* **What needs to be done**:
Write the data below out in full, exactly as it stands.

* **Source information**:
*** Begin section ***
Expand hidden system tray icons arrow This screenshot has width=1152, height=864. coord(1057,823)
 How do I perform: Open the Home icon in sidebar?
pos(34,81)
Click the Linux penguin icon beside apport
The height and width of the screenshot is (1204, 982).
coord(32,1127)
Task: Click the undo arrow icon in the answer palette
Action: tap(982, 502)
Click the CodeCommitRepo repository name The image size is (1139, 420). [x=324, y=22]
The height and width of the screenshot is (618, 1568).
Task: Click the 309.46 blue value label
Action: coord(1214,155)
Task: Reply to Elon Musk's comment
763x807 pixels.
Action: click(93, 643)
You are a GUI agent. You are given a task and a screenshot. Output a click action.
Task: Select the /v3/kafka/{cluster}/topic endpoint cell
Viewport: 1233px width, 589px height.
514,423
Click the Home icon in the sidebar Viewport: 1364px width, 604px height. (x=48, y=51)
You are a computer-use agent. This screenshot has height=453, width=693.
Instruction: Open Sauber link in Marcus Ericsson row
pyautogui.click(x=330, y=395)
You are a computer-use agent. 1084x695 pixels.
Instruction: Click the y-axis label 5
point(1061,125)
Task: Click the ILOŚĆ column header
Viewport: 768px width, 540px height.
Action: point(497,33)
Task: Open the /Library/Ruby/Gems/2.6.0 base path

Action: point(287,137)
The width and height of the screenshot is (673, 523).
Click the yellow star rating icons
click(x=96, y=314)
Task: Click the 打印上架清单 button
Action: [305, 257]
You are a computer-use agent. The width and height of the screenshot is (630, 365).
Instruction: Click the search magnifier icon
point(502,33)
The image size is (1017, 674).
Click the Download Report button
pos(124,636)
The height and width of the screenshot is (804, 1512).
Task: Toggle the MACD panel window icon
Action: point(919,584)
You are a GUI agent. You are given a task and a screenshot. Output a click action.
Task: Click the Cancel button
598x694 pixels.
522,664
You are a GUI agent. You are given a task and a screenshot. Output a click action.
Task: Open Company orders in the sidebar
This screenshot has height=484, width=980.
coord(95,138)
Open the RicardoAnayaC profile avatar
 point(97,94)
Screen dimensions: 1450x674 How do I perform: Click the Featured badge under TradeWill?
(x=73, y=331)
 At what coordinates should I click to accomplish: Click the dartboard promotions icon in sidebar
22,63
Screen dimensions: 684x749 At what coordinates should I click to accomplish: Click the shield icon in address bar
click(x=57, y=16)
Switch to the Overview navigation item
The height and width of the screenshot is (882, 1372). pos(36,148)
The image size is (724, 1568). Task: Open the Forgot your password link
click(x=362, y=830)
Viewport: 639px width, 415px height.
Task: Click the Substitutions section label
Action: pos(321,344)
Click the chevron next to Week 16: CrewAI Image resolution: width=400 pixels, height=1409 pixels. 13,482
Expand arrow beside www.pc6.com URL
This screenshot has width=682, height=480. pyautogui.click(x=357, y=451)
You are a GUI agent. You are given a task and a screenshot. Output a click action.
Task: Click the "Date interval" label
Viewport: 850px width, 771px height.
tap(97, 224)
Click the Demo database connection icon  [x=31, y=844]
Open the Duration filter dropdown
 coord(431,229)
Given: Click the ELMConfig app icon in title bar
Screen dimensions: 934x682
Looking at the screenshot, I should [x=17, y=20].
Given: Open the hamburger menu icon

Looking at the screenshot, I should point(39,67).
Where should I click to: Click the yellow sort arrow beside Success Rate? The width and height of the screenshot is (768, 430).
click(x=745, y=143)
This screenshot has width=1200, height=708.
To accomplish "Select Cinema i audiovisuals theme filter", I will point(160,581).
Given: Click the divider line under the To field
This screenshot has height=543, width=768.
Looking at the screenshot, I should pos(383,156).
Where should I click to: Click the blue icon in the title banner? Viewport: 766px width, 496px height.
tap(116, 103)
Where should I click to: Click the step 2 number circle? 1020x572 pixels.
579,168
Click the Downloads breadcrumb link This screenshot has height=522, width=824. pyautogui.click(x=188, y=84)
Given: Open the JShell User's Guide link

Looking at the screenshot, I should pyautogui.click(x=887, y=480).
*** End section ***
* **Completed task**:
Expand hidden system tray icons arrow This screenshot has width=1152, height=864. coord(1057,823)
 How do I perform: Open the Home icon in sidebar?
pos(34,81)
Click the Linux penguin icon beside apport
The height and width of the screenshot is (1204, 982).
coord(32,1127)
Task: Click the undo arrow icon in the answer palette
Action: tap(982, 502)
Click the CodeCommitRepo repository name The image size is (1139, 420). [x=324, y=22]
The height and width of the screenshot is (618, 1568).
Task: Click the 309.46 blue value label
Action: coord(1214,155)
Task: Reply to Elon Musk's comment
763x807 pixels.
Action: click(93, 643)
You are a GUI agent. You are given a task and a screenshot. Output a click action.
Task: Select the /v3/kafka/{cluster}/topic endpoint cell
Viewport: 1233px width, 589px height.
514,423
Click the Home icon in the sidebar Viewport: 1364px width, 604px height. (x=48, y=51)
You are a computer-use agent. This screenshot has height=453, width=693.
Instruction: Open Sauber link in Marcus Ericsson row
pyautogui.click(x=330, y=395)
You are a computer-use agent. 1084x695 pixels.
Instruction: Click the y-axis label 5
point(1061,125)
Task: Click the ILOŚĆ column header
Viewport: 768px width, 540px height.
Action: point(497,33)
Task: Open the /Library/Ruby/Gems/2.6.0 base path

Action: point(287,137)
The width and height of the screenshot is (673, 523).
Click the yellow star rating icons
click(x=96, y=314)
Task: Click the 打印上架清单 button
Action: [305, 257]
You are a computer-use agent. The width and height of the screenshot is (630, 365).
Instruction: Click the search magnifier icon
point(502,33)
The image size is (1017, 674).
Click the Download Report button
pos(124,636)
The height and width of the screenshot is (804, 1512).
Task: Toggle the MACD panel window icon
Action: point(919,584)
You are a GUI agent. You are given a task and a screenshot. Output a click action.
Task: Click the Cancel button
598x694 pixels.
522,664
You are a GUI agent. You are given a task and a screenshot. Output a click action.
Task: Open Company orders in the sidebar
This screenshot has height=484, width=980.
coord(95,138)
Open the RicardoAnayaC profile avatar
 point(97,94)
Screen dimensions: 1450x674 How do I perform: Click the Featured badge under TradeWill?
(x=73, y=331)
 At what coordinates should I click to accomplish: Click the dartboard promotions icon in sidebar
22,63
Screen dimensions: 684x749 At what coordinates should I click to accomplish: Click the shield icon in address bar
click(x=57, y=16)
Switch to the Overview navigation item
The height and width of the screenshot is (882, 1372). pos(36,148)
The image size is (724, 1568). Task: Open the Forgot your password link
click(x=362, y=830)
Viewport: 639px width, 415px height.
Task: Click the Substitutions section label
Action: pos(321,344)
Click the chevron next to Week 16: CrewAI Image resolution: width=400 pixels, height=1409 pixels. 13,482
Expand arrow beside www.pc6.com URL
This screenshot has width=682, height=480. pyautogui.click(x=357, y=451)
You are a GUI agent. You are given a task and a screenshot. Output a click action.
Task: Click the "Date interval" label
Viewport: 850px width, 771px height.
tap(97, 224)
Click the Demo database connection icon  [x=31, y=844]
Open the Duration filter dropdown
 coord(431,229)
Given: Click the ELMConfig app icon in title bar
Screen dimensions: 934x682
Looking at the screenshot, I should [x=17, y=20].
Given: Open the hamburger menu icon

Looking at the screenshot, I should point(39,67).
Where should I click to: Click the yellow sort arrow beside Success Rate? The width and height of the screenshot is (768, 430).
click(x=745, y=143)
This screenshot has width=1200, height=708.
To accomplish "Select Cinema i audiovisuals theme filter", I will point(160,581).
Given: Click the divider line under the To field
This screenshot has height=543, width=768.
Looking at the screenshot, I should pos(383,156).
Where should I click to: Click the blue icon in the title banner? Viewport: 766px width, 496px height.
tap(116, 103)
Where should I click to: Click the step 2 number circle? 1020x572 pixels.
579,168
Click the Downloads breadcrumb link This screenshot has height=522, width=824. pyautogui.click(x=188, y=84)
Given: Open the JShell User's Guide link

Looking at the screenshot, I should pyautogui.click(x=887, y=480).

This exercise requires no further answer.